We simplify the given expression: $\begin{aligned} x^4y + xy^4 &= xy(x^3+y^3) \\ &= xy(x+y)(x^2-xy+y^2) \\ &= xy(x^2-xy+y^2) \\ &= xy[(x+y)^2 - 3xy] \\ &= xy(1-3xy). \end{aligned}$ Now let $t = xy,$ so the expression becomes simply $t(1-3t) = -3t^2 + t.$

The maximum value of this expression occurs when $t = -\dfrac{1}{2(-3)} = \dfrac16.$ Luckily, this value of $t$ is attainable: solving the system $x + y = 1$ and $xy = \dfrac16$ gives the solution $(x, y) = \left(\dfrac{3-\sqrt3}{6}, \dfrac{3+\sqrt3}{6}\right)$ in some order.

Thus, the maximum value of the expression is $-3 \cdot \left(\dfrac16\right)^2 + \dfrac16 = \boxed{\dfrac1{12}}.$ (We would enter the approximation $0.083.$ )

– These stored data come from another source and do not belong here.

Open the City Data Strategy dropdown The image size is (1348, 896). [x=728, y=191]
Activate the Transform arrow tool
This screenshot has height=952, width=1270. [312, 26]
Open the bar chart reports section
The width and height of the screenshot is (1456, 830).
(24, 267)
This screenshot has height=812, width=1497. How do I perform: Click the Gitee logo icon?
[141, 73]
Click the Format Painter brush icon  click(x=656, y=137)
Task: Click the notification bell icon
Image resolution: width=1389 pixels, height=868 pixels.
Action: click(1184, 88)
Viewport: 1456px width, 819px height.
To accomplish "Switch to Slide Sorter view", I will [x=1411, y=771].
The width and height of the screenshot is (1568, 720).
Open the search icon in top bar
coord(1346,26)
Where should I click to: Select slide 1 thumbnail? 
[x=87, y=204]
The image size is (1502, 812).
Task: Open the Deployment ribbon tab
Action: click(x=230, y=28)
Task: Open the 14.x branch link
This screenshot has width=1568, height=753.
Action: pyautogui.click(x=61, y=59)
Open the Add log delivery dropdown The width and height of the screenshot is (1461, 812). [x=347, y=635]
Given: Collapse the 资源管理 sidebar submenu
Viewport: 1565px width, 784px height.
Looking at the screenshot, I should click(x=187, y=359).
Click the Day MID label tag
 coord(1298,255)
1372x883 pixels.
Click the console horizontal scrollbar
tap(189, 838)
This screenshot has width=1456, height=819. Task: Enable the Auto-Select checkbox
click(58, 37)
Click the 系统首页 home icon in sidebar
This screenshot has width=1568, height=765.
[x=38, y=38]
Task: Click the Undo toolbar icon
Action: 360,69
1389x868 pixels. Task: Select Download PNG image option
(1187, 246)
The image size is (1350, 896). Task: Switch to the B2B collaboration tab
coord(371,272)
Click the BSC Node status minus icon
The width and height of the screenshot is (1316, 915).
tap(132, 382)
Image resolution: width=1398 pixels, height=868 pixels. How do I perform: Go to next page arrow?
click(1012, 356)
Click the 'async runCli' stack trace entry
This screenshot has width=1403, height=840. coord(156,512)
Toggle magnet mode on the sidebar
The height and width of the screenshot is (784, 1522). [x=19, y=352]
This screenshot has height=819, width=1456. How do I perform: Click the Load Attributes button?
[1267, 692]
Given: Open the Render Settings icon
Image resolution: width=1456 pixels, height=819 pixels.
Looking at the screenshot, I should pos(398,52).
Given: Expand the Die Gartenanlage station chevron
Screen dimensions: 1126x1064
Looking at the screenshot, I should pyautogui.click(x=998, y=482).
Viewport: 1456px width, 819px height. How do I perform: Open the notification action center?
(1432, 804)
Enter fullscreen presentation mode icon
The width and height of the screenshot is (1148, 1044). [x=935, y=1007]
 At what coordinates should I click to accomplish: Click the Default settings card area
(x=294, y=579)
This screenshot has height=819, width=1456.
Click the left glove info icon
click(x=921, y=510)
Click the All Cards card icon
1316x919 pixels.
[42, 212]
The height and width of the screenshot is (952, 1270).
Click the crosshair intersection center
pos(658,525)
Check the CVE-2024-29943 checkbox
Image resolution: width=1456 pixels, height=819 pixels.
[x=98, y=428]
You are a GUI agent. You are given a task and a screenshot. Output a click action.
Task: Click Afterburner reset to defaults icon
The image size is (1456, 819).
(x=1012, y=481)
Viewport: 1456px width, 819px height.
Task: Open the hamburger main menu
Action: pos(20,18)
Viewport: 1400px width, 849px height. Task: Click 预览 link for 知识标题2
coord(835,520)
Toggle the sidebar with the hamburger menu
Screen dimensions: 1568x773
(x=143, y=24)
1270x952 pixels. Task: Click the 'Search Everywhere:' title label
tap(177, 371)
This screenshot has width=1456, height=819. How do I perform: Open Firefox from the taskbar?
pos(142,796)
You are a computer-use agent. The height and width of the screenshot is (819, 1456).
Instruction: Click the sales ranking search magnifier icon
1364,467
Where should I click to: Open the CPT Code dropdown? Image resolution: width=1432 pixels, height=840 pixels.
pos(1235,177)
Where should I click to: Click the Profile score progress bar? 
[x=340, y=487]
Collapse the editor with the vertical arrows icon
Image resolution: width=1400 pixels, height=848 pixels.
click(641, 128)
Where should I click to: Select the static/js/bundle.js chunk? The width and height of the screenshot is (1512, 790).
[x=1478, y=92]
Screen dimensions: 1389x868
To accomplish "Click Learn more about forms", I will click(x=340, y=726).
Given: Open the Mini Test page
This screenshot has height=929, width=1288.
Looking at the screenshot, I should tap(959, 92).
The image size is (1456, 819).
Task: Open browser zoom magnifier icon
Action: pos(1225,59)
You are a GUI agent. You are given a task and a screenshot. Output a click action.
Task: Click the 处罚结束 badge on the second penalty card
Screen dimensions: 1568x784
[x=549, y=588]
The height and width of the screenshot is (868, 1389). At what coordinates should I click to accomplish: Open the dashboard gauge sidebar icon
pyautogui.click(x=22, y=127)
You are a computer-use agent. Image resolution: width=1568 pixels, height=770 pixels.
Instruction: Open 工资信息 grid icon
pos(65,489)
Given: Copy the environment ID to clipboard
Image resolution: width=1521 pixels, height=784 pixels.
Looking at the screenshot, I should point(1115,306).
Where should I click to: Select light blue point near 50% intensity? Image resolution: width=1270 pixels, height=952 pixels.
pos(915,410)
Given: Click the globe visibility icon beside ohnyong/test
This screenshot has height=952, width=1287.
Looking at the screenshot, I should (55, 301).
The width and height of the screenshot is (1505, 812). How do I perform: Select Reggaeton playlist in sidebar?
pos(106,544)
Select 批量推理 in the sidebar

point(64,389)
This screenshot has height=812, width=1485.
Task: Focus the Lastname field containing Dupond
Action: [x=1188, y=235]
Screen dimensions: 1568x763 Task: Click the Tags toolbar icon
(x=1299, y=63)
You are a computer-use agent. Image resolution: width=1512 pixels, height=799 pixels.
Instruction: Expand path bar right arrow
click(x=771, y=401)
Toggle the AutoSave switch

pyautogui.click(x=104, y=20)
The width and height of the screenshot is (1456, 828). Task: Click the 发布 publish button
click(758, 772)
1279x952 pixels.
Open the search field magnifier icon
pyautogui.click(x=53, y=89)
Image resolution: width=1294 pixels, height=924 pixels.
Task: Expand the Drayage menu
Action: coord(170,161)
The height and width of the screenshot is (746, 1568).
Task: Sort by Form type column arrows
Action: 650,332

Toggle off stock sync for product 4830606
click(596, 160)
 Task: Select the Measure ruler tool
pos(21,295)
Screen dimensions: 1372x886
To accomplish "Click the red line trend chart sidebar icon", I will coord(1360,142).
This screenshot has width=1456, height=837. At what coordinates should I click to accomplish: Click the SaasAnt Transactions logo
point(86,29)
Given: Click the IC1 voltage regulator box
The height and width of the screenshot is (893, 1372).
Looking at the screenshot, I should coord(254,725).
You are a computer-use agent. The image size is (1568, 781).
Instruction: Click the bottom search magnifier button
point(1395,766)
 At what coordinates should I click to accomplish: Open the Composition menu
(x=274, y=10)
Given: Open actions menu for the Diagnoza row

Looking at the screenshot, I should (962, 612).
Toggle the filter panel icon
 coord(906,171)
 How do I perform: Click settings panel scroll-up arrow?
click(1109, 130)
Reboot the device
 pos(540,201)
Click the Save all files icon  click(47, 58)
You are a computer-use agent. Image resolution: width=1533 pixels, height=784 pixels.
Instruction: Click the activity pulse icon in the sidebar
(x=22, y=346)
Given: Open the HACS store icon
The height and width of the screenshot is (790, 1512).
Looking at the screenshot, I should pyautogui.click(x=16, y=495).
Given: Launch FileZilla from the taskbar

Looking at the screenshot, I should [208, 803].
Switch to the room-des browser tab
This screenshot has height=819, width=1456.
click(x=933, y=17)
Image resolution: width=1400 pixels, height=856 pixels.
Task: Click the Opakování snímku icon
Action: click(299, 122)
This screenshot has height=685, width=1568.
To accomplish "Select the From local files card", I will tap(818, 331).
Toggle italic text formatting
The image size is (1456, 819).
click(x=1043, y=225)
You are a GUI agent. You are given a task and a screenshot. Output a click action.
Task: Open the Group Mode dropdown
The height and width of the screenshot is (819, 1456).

$x^{4}y+xy^{4}=xy(x^{3}+y^{3})=xy(x+y)(x^{2}-xy+y^{2})$ $=xy((x+y)^{2}-3xy)=xy(1-3xy)=\frac{3xy(1-3xy)}{3}$

By using Cauchy's inequality: $\frac{3xy(1-3xy)}{3}≤\frac{(\frac{3xy+1-3xy}{2})^{2}}{3}=\frac{1}{12}$

Here's the simple solution:

We got the degree of given equation as 5, thus I took 1's fifth part i.e. 0.2 as x and so as per condition y =0.8

Put these values to get the answer as 0.0832 precisely.

P.S. :

For practice you can try various other functions of degree 2, 3,4 and can get accurate results with same method. I know this is shortcut, but it is still effective.

Set $(x,y)=(\cos^2 t, \sin^2t$ where $t\in (0,\pi)-\{\pi/2\}$ , then : $\begin{aligned} x^4y+xy^4 &= \cos^8 t (1-\cos^2 t) +(1-\cos^2 t)^4\cos^2 t \\ &= \cos^2 t-4\cos^{4}t+6\cos^6 t -3 \cos^8 t \\ &= \frac{7-4\cos (4t) -3 \cos(8t)}{128} \\ &\overset{y=\cos 4t}{=} \frac{5-2y-3y^2}{64}\end{aligned}$ Now the problem became really simple, we just need to find $\min\left\{\frac{5-2y-3y^2}{64}\ |\ -1\leq y \leq 1 \right\}$ , which is easy : $\frac{1}{64}(5-2y-3y^2) = \frac{1}{64} \left(\frac{16}{3} - \left(y\sqrt{3} +\frac{1}{\sqrt{3}} \right)^2 \right) \leq \frac{1}{64}\cdot \frac{16}{3} = \frac{1}{12}$ Equality is attainable at $y=\frac{-1}{3} \in (-1,1)$ then the maximum is $\frac{1}{12} \approx 0.08333..$

While what I did was similar to many others, I am wondering why x=y gave us neither the maximum nor the minimum value?